Estamos frente a la Catedral Gótica, donde el antiguo mercado de la Fira de Santa Llúcia transforma las calles circundantes en un paraíso festivo cada diciembre. Entre los cientos de puestos que venden figuras de belén, un personaje en particular destaca con sus pantalones bajados y su postura en cuclillas.
El Caganer, literalmente el defecador, es una pequeña figura de cerámica que se ha escondido en los belenes catalanes desde finales de 1600 o principios de 1700. Tradicionalmente elaborado como un campesino con la barretina roja, este personaje está representado en el acto de hacer sus necesidades. Aunque puede parecer inusual para los forasteros, los catalanes lo consideran esencial para traer fertilidad y prosperidad al hogar en el año venidero.
Las familias colocan al Caganer discretamente en su belén, generalmente detrás de un árbol, granero o formación rocosa, creando una divertida búsqueda del tesoro para los niños. La tradición refleja una filosofía catalana práctica capturada en un dicho local: come bien, defeca fuerte y no temas a la muerte.
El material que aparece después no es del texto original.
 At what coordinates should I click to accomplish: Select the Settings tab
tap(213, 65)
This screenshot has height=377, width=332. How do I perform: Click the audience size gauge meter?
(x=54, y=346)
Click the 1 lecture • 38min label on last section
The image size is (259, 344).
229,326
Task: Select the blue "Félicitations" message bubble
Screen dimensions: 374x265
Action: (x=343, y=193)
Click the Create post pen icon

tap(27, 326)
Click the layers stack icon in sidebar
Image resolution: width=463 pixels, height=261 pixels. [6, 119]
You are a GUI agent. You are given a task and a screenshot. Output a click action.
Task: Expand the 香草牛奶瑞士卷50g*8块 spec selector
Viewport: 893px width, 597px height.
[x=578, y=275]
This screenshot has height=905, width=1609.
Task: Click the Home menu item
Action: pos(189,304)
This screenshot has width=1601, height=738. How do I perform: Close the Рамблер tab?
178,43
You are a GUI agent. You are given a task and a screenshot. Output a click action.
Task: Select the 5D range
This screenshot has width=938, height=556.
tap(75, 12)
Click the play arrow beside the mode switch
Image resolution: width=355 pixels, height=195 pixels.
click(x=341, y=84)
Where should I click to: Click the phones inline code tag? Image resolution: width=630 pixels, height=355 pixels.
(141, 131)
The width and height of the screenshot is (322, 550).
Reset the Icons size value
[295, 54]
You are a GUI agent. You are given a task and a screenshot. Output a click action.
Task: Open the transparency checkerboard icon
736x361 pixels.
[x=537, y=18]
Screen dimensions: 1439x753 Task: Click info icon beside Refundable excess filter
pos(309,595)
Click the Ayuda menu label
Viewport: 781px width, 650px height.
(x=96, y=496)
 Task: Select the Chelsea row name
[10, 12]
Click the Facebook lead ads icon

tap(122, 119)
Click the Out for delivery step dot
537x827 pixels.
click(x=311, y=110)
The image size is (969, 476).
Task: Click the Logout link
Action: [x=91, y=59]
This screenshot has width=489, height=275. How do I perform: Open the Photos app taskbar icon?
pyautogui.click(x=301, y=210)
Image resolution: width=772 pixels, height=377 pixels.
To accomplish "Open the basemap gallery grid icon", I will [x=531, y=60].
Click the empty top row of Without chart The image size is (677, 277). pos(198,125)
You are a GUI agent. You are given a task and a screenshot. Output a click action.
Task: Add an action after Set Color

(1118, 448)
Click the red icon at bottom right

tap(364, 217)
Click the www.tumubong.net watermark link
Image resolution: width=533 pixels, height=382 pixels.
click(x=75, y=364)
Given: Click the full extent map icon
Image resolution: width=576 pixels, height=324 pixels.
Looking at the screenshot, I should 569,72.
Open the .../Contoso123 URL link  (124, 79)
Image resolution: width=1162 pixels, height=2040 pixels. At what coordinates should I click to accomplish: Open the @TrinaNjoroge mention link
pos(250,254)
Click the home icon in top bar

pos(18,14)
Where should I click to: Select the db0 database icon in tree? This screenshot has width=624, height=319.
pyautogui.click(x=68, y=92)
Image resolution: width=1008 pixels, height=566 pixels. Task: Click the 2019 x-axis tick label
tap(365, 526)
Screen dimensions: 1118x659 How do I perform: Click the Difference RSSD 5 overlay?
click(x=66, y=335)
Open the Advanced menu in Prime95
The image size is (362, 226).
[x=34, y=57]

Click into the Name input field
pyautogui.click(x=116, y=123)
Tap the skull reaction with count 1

La práctica se extendió más allá de las escenas religiosas en las últimas décadas. Los artesanos ahora crean versiones con futbolistas, políticos, músicos e íconos culturales. Cada año trae nuevas interpretaciones, con figuras de cerámica de celebridades y personalidades públicas apareciendo en los puestos del mercado, transformando este campesino centenario en todos desde Lionel Messi hasta líderes mundiales.